Это сообщение заставило меня задуматься. Ведь появлялась возможность, говоря честно, сбежать, бросив остатки батальона на комроты-два. Причина была уважительная, даже если этот сержант с большими полномочиями, и не по мою душу, то сослаться-то на него можно. Спрашивать у него никто не будет. И жить, жить дальше, может быть, увидеть своего сына, подержать его на руках, жить…
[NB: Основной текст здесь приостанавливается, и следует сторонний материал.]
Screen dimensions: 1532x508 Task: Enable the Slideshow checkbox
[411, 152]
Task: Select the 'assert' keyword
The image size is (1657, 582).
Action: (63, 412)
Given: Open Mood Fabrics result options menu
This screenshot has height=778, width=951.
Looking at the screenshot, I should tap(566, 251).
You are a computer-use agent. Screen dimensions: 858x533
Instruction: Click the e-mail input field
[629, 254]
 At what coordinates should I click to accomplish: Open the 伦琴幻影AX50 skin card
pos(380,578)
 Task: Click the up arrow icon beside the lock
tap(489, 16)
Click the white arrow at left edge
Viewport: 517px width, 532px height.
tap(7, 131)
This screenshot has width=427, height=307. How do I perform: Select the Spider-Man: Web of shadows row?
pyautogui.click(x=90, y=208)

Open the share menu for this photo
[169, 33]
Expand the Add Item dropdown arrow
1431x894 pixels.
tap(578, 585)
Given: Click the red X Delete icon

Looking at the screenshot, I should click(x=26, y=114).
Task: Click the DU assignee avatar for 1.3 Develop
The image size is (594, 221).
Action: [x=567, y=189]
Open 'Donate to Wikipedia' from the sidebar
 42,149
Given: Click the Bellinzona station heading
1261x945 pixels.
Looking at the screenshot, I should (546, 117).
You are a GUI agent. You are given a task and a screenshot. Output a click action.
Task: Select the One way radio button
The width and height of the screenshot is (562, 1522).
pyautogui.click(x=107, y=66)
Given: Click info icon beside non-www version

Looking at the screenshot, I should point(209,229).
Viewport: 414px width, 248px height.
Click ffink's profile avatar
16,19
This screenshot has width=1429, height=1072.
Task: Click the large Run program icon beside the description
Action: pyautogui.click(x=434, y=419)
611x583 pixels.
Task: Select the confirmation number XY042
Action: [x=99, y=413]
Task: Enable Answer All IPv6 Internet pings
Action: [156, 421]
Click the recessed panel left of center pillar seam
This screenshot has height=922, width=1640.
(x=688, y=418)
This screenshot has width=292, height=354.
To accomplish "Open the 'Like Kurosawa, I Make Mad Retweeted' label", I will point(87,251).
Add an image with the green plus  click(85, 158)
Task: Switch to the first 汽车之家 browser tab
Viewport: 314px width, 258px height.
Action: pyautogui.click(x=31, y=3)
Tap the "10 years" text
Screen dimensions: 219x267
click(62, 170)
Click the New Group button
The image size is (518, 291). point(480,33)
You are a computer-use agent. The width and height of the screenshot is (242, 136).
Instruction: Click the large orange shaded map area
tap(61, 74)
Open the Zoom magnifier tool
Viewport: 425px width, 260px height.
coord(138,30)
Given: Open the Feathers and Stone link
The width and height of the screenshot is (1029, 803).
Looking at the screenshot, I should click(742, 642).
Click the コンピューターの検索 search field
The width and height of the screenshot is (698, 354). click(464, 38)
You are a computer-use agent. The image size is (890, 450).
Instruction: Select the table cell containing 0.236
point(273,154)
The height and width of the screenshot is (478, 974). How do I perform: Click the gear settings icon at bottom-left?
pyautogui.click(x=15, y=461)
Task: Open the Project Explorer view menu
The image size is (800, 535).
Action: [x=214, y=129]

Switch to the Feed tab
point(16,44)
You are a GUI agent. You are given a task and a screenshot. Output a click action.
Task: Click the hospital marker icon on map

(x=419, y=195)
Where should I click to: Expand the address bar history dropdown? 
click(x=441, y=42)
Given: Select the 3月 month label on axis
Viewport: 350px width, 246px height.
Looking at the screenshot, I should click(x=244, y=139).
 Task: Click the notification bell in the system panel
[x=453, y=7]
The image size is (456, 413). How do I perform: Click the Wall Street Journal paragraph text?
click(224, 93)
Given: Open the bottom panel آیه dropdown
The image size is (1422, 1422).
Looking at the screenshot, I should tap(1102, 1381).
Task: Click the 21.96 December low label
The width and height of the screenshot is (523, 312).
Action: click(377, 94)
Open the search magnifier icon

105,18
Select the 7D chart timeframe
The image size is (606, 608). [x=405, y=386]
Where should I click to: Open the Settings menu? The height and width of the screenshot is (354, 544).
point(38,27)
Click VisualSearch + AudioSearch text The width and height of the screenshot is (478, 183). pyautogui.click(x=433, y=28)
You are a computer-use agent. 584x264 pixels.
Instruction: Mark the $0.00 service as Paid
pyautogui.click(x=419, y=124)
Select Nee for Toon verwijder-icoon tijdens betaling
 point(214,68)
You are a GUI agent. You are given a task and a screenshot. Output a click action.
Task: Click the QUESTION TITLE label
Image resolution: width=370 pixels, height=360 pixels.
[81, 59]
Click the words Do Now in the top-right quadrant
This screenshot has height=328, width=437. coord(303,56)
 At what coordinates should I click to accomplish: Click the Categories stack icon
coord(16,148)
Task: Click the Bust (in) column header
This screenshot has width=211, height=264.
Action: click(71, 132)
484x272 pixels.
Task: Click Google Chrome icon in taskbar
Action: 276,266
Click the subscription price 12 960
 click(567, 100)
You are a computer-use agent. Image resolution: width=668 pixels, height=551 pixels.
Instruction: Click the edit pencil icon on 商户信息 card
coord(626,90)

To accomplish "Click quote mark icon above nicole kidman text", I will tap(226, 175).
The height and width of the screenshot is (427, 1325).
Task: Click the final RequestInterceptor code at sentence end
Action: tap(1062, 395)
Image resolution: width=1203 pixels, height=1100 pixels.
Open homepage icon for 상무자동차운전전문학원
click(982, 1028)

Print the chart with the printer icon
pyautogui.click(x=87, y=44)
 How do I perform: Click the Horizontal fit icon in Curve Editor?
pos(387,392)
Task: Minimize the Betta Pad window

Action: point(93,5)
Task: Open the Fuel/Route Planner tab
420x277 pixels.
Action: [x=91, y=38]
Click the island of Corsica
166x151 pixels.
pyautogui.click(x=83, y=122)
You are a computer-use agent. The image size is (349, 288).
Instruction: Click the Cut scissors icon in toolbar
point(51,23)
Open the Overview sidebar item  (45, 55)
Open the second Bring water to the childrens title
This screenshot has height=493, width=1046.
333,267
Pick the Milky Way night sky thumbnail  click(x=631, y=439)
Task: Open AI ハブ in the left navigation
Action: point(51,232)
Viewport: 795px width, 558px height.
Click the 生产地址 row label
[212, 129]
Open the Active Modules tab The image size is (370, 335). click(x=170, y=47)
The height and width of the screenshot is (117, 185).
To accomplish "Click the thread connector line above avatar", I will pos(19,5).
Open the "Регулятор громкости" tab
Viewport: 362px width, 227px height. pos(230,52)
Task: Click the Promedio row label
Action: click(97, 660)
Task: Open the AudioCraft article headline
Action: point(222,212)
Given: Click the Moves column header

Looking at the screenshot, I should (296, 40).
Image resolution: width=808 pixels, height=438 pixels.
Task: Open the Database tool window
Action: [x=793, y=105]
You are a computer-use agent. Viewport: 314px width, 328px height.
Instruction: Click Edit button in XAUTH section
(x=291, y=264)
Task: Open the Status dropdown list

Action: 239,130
Я с трудом оторвался от грёз только услышав плач. Эстер стояла передо мною и горько плакала. Поднявшись из-за стола, я крепко прижал её к груди. Решение было принято:
— Прости, любимая, но мы обязаны выполнить свой долг. Ты должна уехать, одна девочка не справится с ранеными.
— А ты?
— А я должен остаться. Если не я, то кто же? Уезжай, и прошу тебя, назови сына Александром. Пускай живёт «защитником слабых», это достойная доля для мужчины.
— А если будет дочь? И не смей меня успокаивать! — она сделала слабую попытку вырваться, — Ты должен сам назвать ребёнка!
— Я не могу обещать, далеко не всё зависит от меня. А сейчас, быстрее собирайся, к мосту идёт состав. И вызови ко мне, Абрамзона и Зубрицкого.
Наклонившись, я собрал поцелуями слезинки и прошептал на ушко:
— Я буду любить тебя всю свою жизнь. Но помни, наш ребёнок должен расти любимым! И если, меня не станет, ты должна найти ему отца, с которым вы будете счастливы. Всё, иди.
Вновь усевшись и закурив, внешне спокойно стал ждать «аксакалов». Сердце билось в груди так, будто хотело вырваться и полететь за Эстер, звездой, осветившей сумрак моей жизни. Прибывшие старшина и сержант получили от меня приказ, но стали возмущаться. Пришлось сначала рыкнуть, а потом объяснить, что они нужны в эшелоне гораздо больше, чем здесь. Хоть и с ворчанием, но им пришлось согласиться. Загрузившись, грузовики ушли к мосту, а мне оставалось только ждать.
...«Выписка из протокола служебного расследования по действиям сержанта ГБ Пискуна А. А.
…Выполняя приказ Наркома НКВД тов. Берия Л. П., я составил эшелон в составе паровоза Ов № 94931, и пяти крытых вагонов. На станции Речица были реквизированы две открытые платформы, на одной была установлена автомашина «ЗиС-5» с зенитно-пулемётной установкой. Из-за первоочередной переброски пополнения для Южного фронта к пункту назначения моя группа прибыла только 17 августа. На подходе к железнодорожному мосту через реку Припять, наш состав был остановлен взрывами сигнальных петард. После чего, он был блокирован группой вооруженных людей под командованием старшины Зубрицкого. Ввиду их значительного превосходства в численности, я принял решение сопротивления не оказывать, тем более в вагоны начали загружать раненых и мирное население. По моему требованию, была предоставлена телефонная связь с командиром батальона, которым и оказался объект разработки. Несмотря на продиктованные ему мои полномочия, он отказался выполнять ваш приказ, и на дальнейшие приказы отвечал нецензурными словами. В конце разговора, он изменил тон, и извинившись, просил сказать, что: «Передайте Лаврентию Павловичу моё уважение и категорический отказ. Всё, что смог я написал но здесь я нужнее». Разговор был закончен следующей фразой: «Я сделаю всё что смогу. Пусть, кто сможет, сделает больше!» Действия по захвату объекта мною не предприняты в связи с физической изоляцией меня и членов моей группы в отдельном вагоне.
Резолюция наркома:
...В последующие дни мы стали землекопами. Бойцы, втихомолку проклиная меня, копали и копали. Окопы, пулеметные гнезда, блиндажи, и всё-всё. Я же, оставшисьбез сержанта Абрамзона, понял какой же он был великий человек! Как комфортно чувствовал себя раньше! Нужны брёвна для настила, а где Абрамзон? Нужны плетёнки для укрепления стенок окопов, а Моисей Авраамович куда делся? Сейчас всем этим приходилось заниматься самому. Спал по три-четыре часа, наверное поэтому напоминал медведя весной. Худющий и злой. Брёвна? Поехали в город. В этой избе живут? Раскатать, брёвна увезти! Плетенка? Кто плёл раньше? Ранен? Товарищ младший лейтенант, у вас время до утра. Или сами учитесь, или ищите человека. Вы-ы-ыполнять!